The CPU is a slightly different variant, in a different cluster configuration (8 cores in 1 cluster, instead of 3 clusters of 4 core each), with a larger L2 cache. This is a slight optimization for workloads with a medium number of threads and a lot of locking - exactly what you'd expect in a video game engine.
The GPU is 1 large GPC instead of 2 medium sized ones. Orin's design resembles the laptop offerings, Drake's design looks like the desktop GPUs.
The memory controller includes updates from Lovelace, that make it more power efficient. There is also evidence it's been updated to support the newer, faster memory standard.
More UPHY lanes have been given to DisplayPort, in order to support 4k HDR. The File Decompression Engine has been added (and likely integrated with the SSD controller).

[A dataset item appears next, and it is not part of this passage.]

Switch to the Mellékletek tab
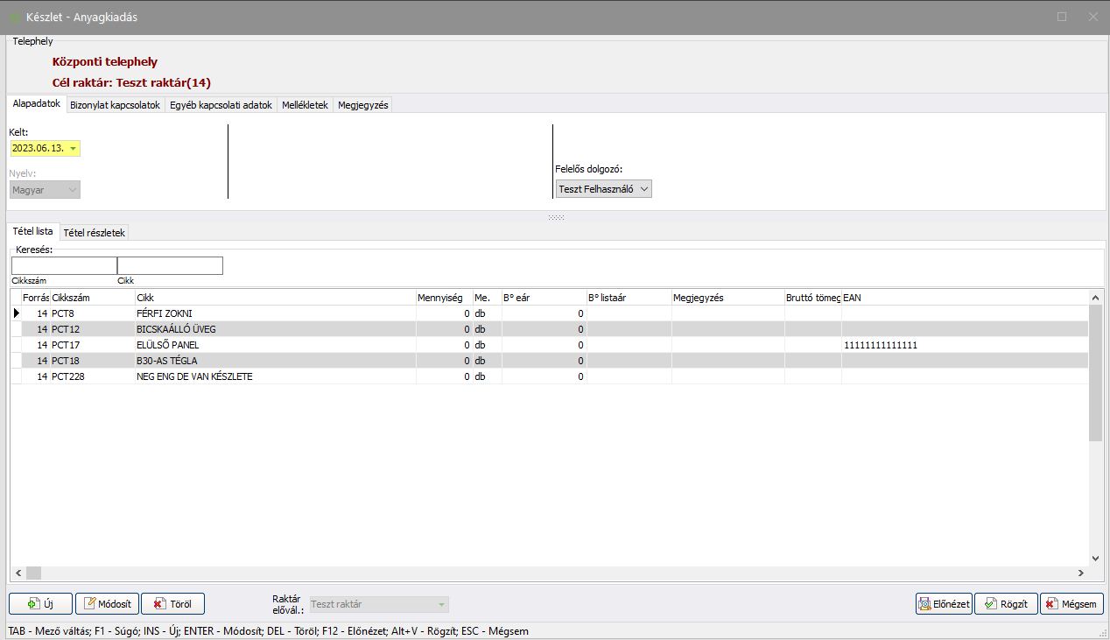 [x=305, y=105]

The whole chip is full of micro-optimizations, and tiny little features that make it work better as a gaming device, even when it is the change is surprisingly intrusive. For example, the CPU difference is minor in its performance impact, but major in terms of work - you can't break up CPU clusters on-chip, so finding room for a cluster of 8 can be harder than finding room for 3 clusters of 4.
There isn't any fat left over from Orin, either. Orin has to support lots of different cars and combinations of technologies, so it's IO controllers are like a Swiss army knife - there is one of everything. There were a few random bits and pieces that Drake has that was reasonable to assume it was cheaper to keep than to pay money to design away. But no, turns out, Nintendo has clever repurposed all of them, so it only has the ones it needs. And in one of the weirdest micro-optimizations, they kicked out the whole USB controller with a new one, because Orin supports 3 USB ports, but Nintendo only needs 2.
Ultimately, "cut down Orin" conveys all the information most of even the biggest tech heads care about, and it's what most of us thought was happening for a long time. And no doubt, there are lots of plumbing in the chip design that they share - a huge portion of chip design is figuring out how the pieces talk to each other as much as it is designing the pieces themselves. But Drake is a different design, and is almost obsessively tuned to Nintendo's needs, down to the tiniest detail.